Alla manifestazione di attenzione e preoccupazione dei cittadini sono seguite rassicurazioni concrete da parte della politica
Prosegue la mobilitazione a difesa della sanità nella Piana di Gioia Tauro dopo la protesta promossa dal Comitato spontaneo a tutela della salute, che da giorni presidia l’ospedale di Polistena per denunciare le gravi criticità del sistema sanitario territoriale.
Alla manifestazione di attenzione e preoccupazione dei cittadini sono seguite rassicurazioni concrete da parte della politica, con l’annuncio di un emendamento al decreto Milleproroghe che punta a garantire la continuità dei medici straordinari in servizio nelle strutture sanitarie calabresi.
A darne notizia è stato l’onorevole Francesco Cannizzaro, intervenuto a Polistena insieme a rappresentanti istituzionali e amministratori locali.
«Oggi siamo qui per ringraziare il Comitato spontaneo presieduto dalla dottoressa Valenzise, i sindaci rappresentati dal sindaco di Polistena Michele Tripodi, ma anche Conia e Caruso.
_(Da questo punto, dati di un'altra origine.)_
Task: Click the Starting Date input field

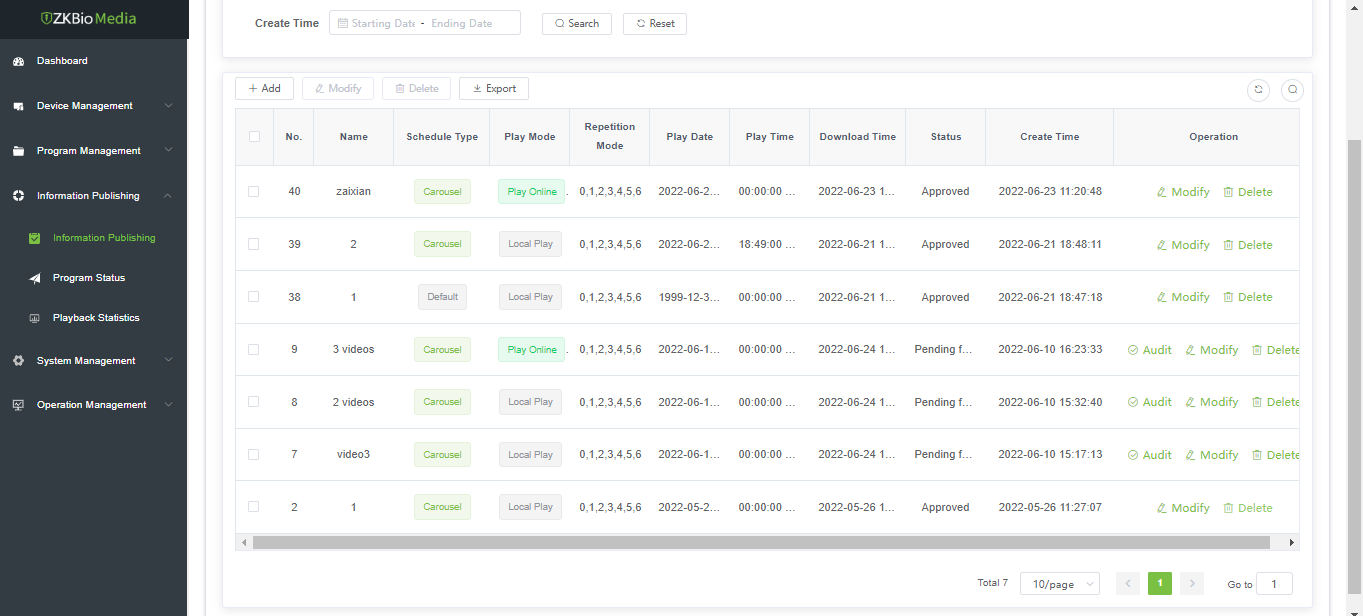Action: click(x=382, y=23)
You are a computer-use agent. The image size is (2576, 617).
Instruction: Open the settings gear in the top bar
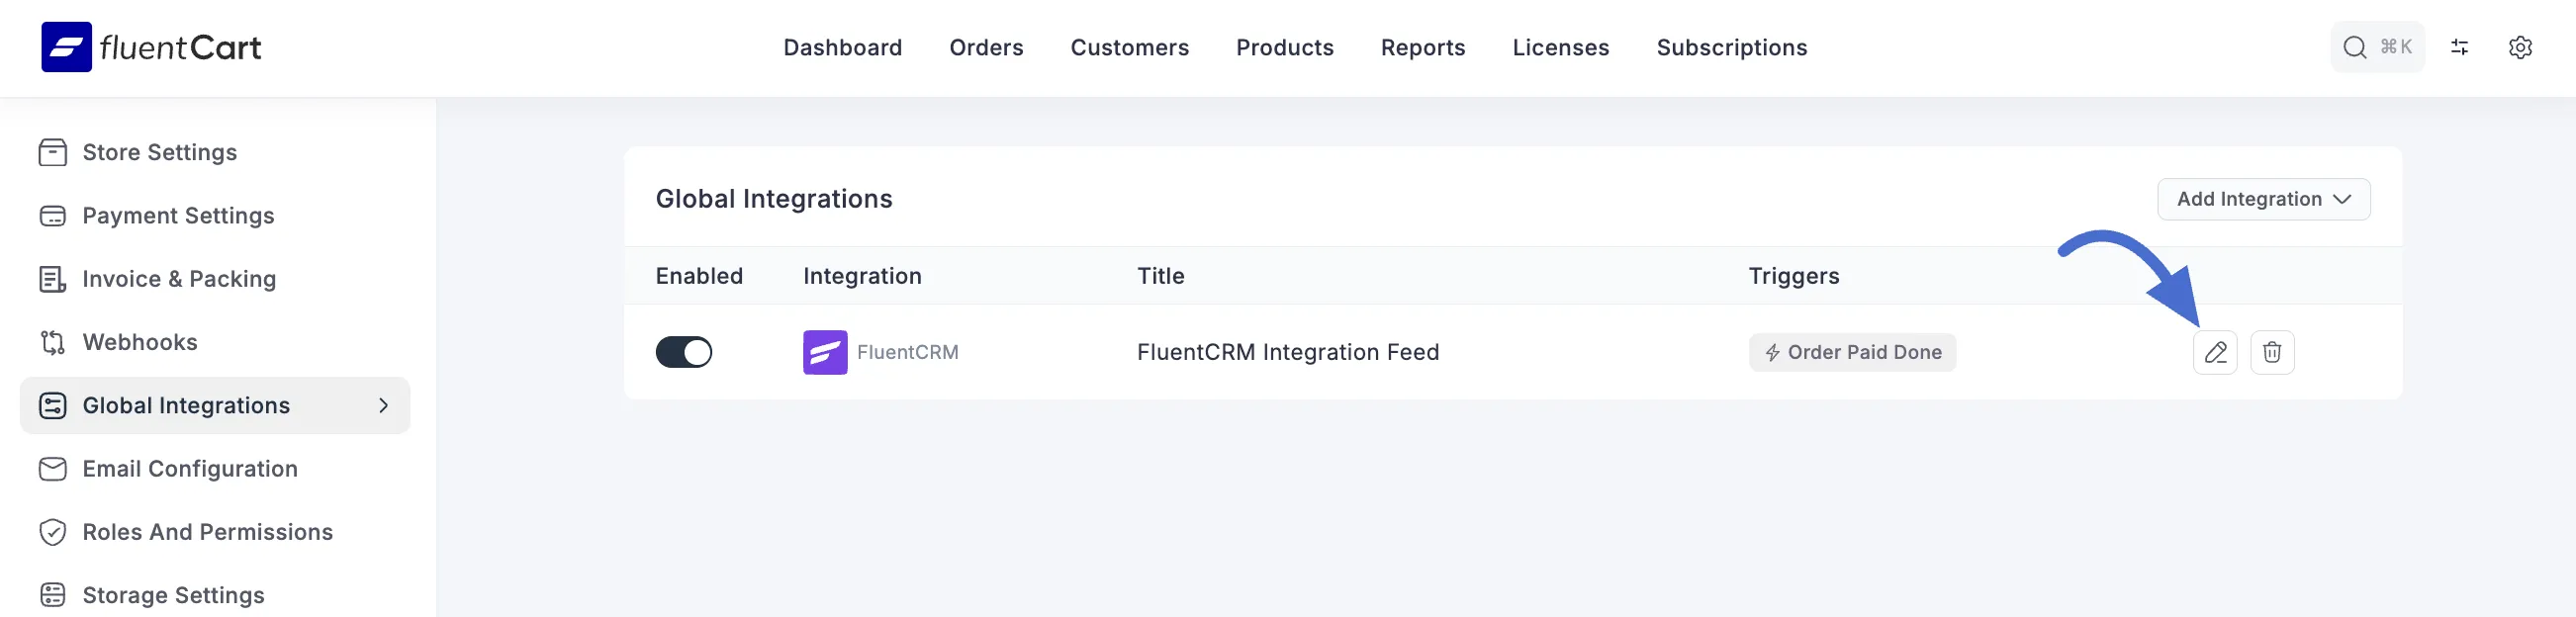point(2521,47)
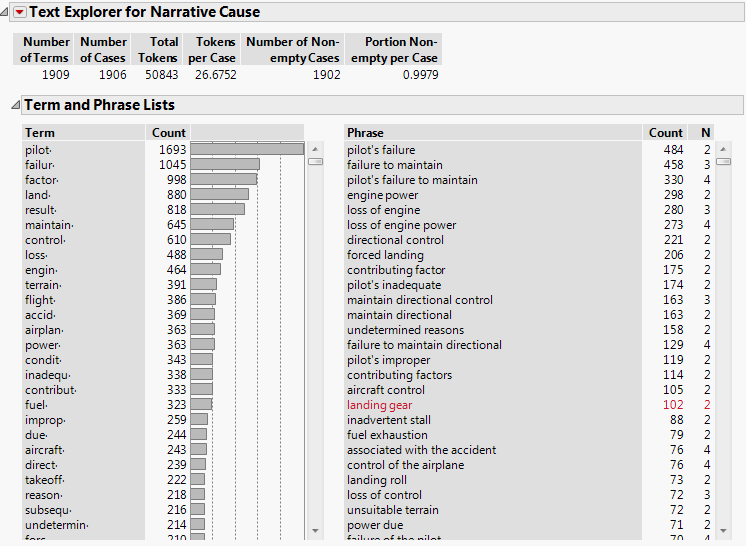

Grazie per aver attirato l’attenzione anche a livello nazionale su una problematica così delicata».
Cannizzaro ha spiegato che l’iniziativa parlamentare è frutto di una sinergia istituzionale già avviata:
«Siamo venuti per portare una soluzione concreta. La prossima settimana, insieme al collega Arruzzolo, presenteremo un emendamento in Commissione Bilancio, della quale faccio parte. Abbiamo già acquisito il parere favorevole del Governo, dopo un confronto avvenuto in queste ore con il ministro competente. L’emendamento sarà approvato e consentirà la proroga dei medici straordinari, ai quali vanno i nostri complimenti per il lavoro che svolgono ogni giorno».
Parallelamente, è stata attivata anche la Regione Calabria:
«Insieme al presidente Occhiuto abbiamo chiesto al presidente dell’Assemblea legislativa regionale di convocare un Consiglio urgente per approvare un atto legislativo che consenta una proroga regionale di questa attività professionale, colmando il vuoto temporale di circa venti giorni in attesa della conversione in legge del decreto nazionale».
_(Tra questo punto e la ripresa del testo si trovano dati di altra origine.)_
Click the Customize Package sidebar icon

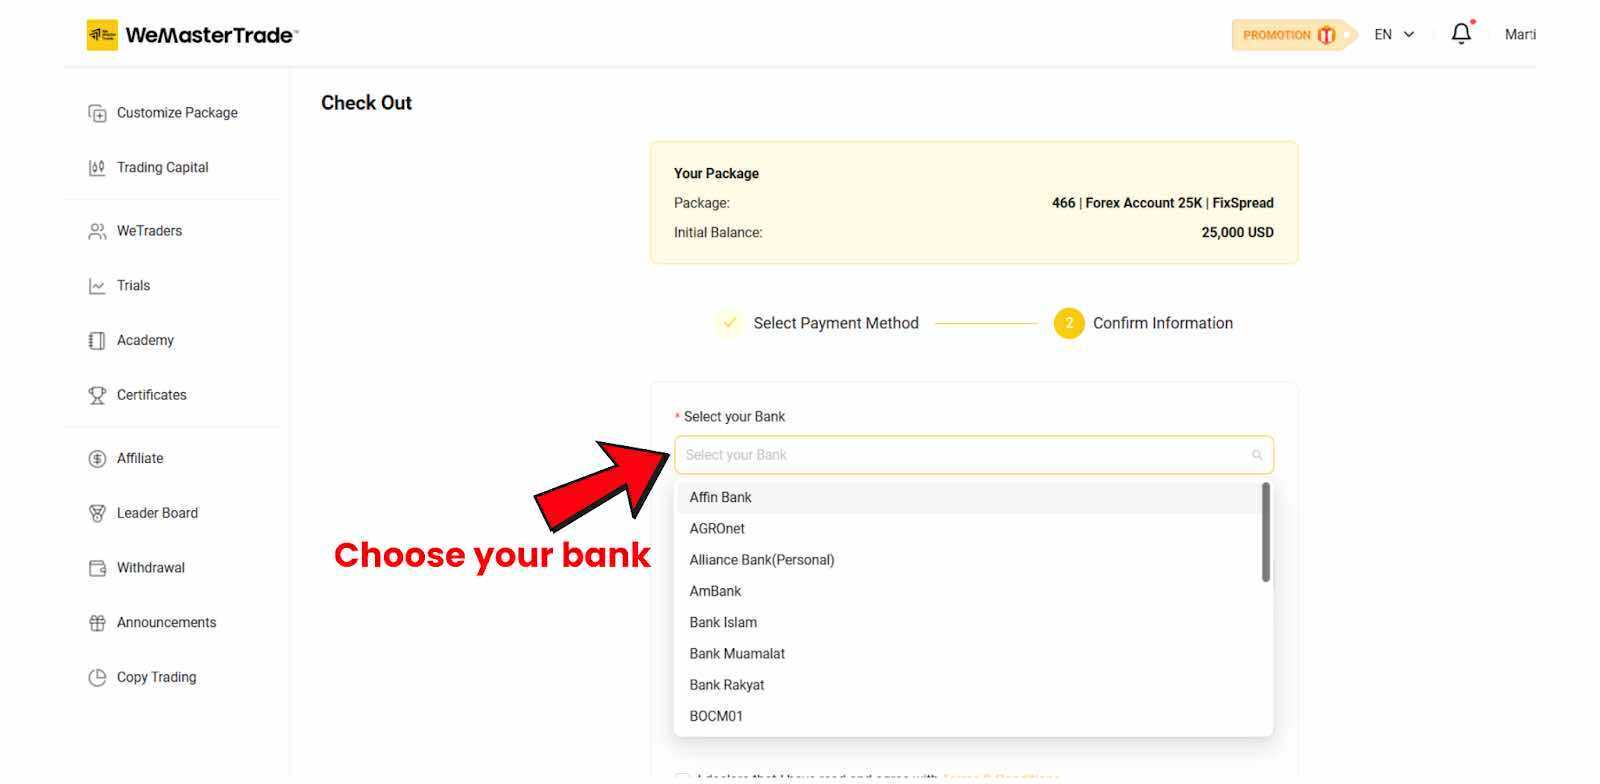pyautogui.click(x=97, y=113)
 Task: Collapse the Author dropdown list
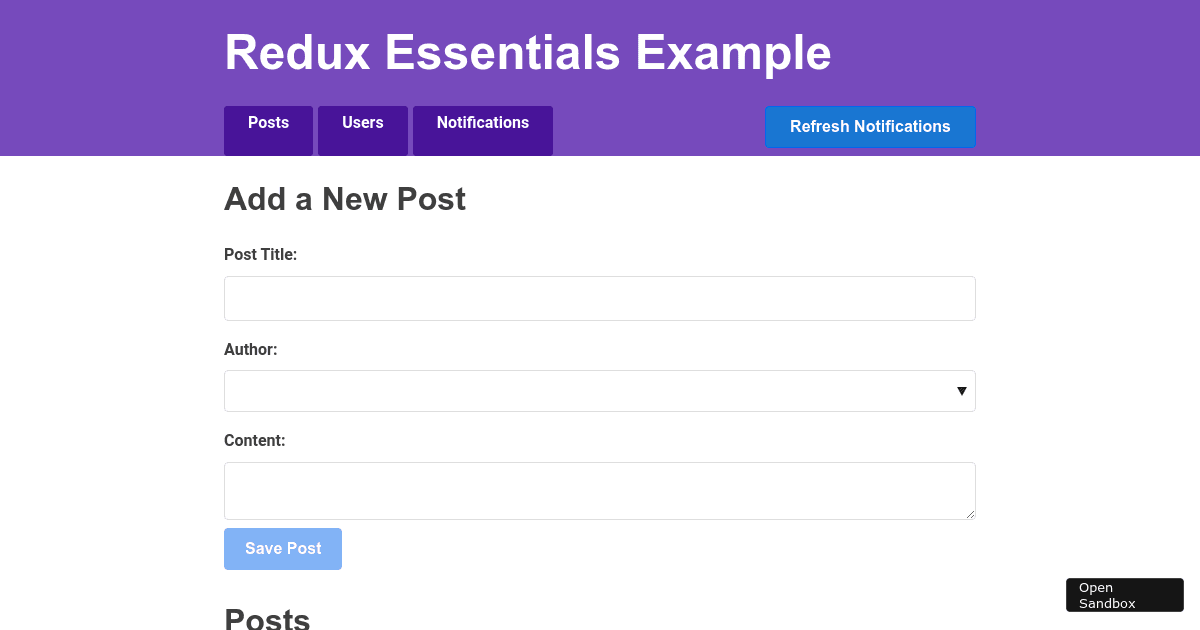coord(962,391)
Un passaggio che, secondo l’esponente politico, rappresenta una risposta strutturale e non emergenziale:
«Con questa sinergia abbiamo dato una definizione non tampone ma definitiva. Sono contento del clima che si è creato: oggi è l’emblema di una sinergia partecipata tra cittadini, istituzioni e politica».
La mobilitazione della Piana di Gioia Tauro, intanto, resta alta, con l’obiettivo di vigilare sull’attuazione degli impegni assunti e di continuare a difendere il diritto alla salute di un territorio che da anni chiede risposte certe e durature.